Das Gesundheitswesen steht vor großen Herausforderungen. Der medizinische Fortschritt wächst, die Nachfrage nach medizinischen Leistungen steigt. Die Bevölkerung wird zwar immer älter, sie wird aber nicht gesünder.

Auf der anderen Seite sind die Kassen der Krankenversicherungen leer. Die Kommunen ziehen sich immer mehr aus ihrer Verantwortung zurück, private Anbieter sind im Vormarsch. Eine Industrialisierung des Gesundheitswesens könnte die Branche in den kommenden Jahren massiv verändern. Welche Probleme aber auch Chancen diese „Revolution“ mit sich bringt und wie Alternativen aussehen könnten, beschreiben die Autoren Gerhard Flenreiss, Managing Director von MediCare Österreich und der Gesundheits- und Wirtschaftsjournalist Martin Rümmele in ihrem Buch „Medizin vom Fließband“.

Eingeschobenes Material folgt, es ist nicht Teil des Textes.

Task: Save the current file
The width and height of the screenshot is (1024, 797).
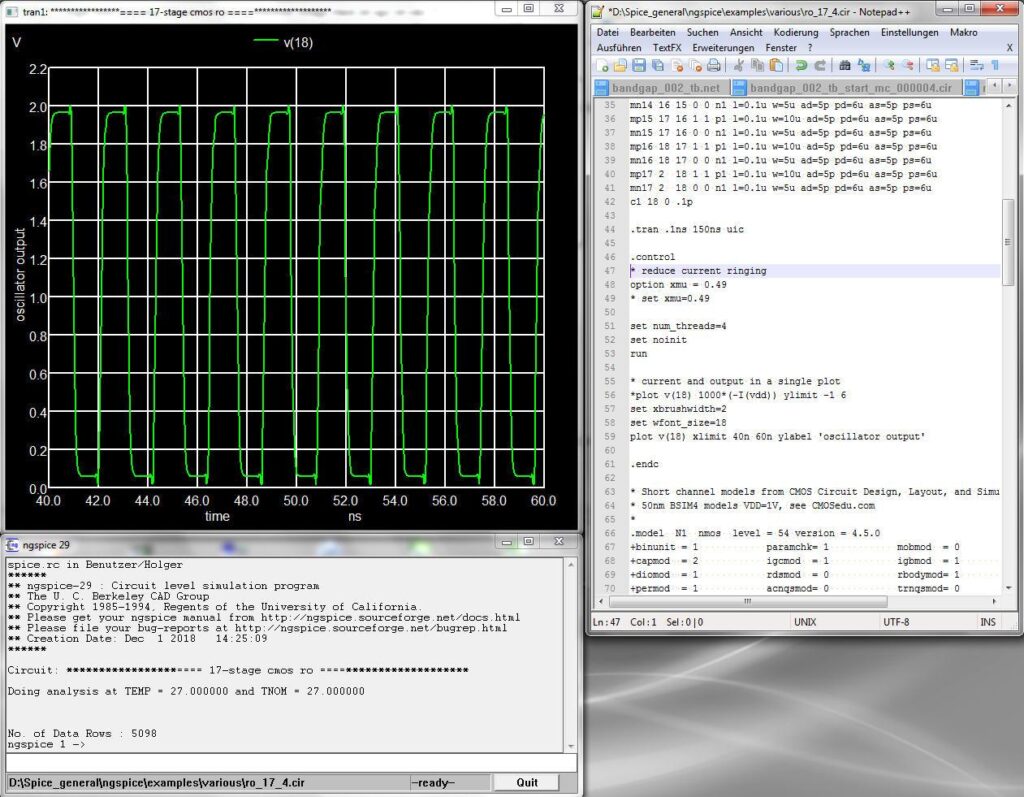Action: [x=641, y=64]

Die laufende Debatte über die Zukunft des Gesundheitswesens umfasst primär Fragen der Finanzierung, der Strukturierung, der Versorgungssicherheit und natürlich auch der politischen Einflussbereiche. Die Autoren kritisieren, dass man hingegen die Auswirkungen einer beginnenden Industrialisierung auf die Mitarbeiter und auf die Patienten sträflich vernachlässigt. „Die kommenden Jahre werden geprägt sein von standespolitischen Auseinandersetzungen und Arbeitskämpfen“, so die Autoren.

Längst weiß man, dass Mitarbeiter in Gesundheitsberufen oft am Limit arbeiten. Rund 70 Prozent der Ärzte fühlen sich ausgebrannt und auf dem besten Weg zu einem Burn-out-Syndrom. Jeder zweite soll sogar dann arbeiten, wenn er selbst krank ist. Eine Entwicklung, die sich noch verschärfen könnte, wenn sich das Szenario der Autoren bewahrheitet: Ärzte mutieren zu Fließbandarbeitern, Patienten zu Fällen.

Fälle, die im Minutentakt durch die neuesten medizinischen Geräte geschleust werden um die hohen Anschaffungskosten zu kompensieren. Die Autoren stellen die Frage: Geht der soziale Aspekt der Gesundheitsberufe ganz verloren? Gehört das Gespräch, der persönliche Kontakt, der wesentlich zu einer Heilung beiträgt, bald völlig der Vergangenheit an? Die Tendenz dazu ist längst erkennbar. Der Druck zu mehr Effizienz im Gesundheitswesen steigt seit Jahren. Personal wird abgebaut, Kliniken werden privatisiert, moderne Managementmethoden nehmen zu.

In ihrem Buch zeigen die Autoren die Trends im Gesundheitsbereich, Altenbetreuung, Arzneimittelbranche und Medizintechnikindustrie auf. Das Buch liefert einen guten Einblick in das komplexe Gesundheitswesen und lässt erahnen, wie vielschichtig die Interessen sind. t.h.